Suatu waktu saya pernah baca dua artikel sekaligus, pertama ada seorang matematikawan yang membuktikan bahwa Tuhan itu ada dengan formula-formula matematika, tapi saya agak lupa waktu itu Tuhan dianalogikan dengan apa dan bagaimana cara membuktikannya. Kedua, ada matematikawan pula, yang membuktikan bahwa Tuhan tidak ada, juga dengan analogi dan pembuktian-pembuktian matematika, namun dengan objek yang berbeda. Kedua matematikawan itu mungkin cerdas di bidangnya, mungkin pembuktian pada barisan-barisan formulasi matematikanya tidak salah sedikitpun. Tapi yang jadi pertanyaan, bisakah Tuhan dianalogikan dengan angka atau simbol matematika atau yang lainnya? Siapa kita berani mengasumsikan Tuhan seperti itu?

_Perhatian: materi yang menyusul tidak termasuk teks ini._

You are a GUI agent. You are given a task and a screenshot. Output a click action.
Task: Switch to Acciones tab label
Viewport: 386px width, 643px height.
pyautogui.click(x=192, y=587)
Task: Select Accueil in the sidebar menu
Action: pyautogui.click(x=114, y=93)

Semenjak kejadian itu, saya jadi lebih kritis lagi memandang suatu analogi. Pertanyaan pertama yang harus ditanyakan, bisakah? Yang saya pikirkan sekarang, analogi bisa jadi memudahkan pemahaman, tapi mungkin bisa jadi juga menyesatkan. Kembali lagi sih, kalau menerima apapun, jangan langsung di-iya-kan, seperti kalau lagi makan, jangan langsung ditelen hhehee, bisakah dianalogikan seperti itu? wkwk.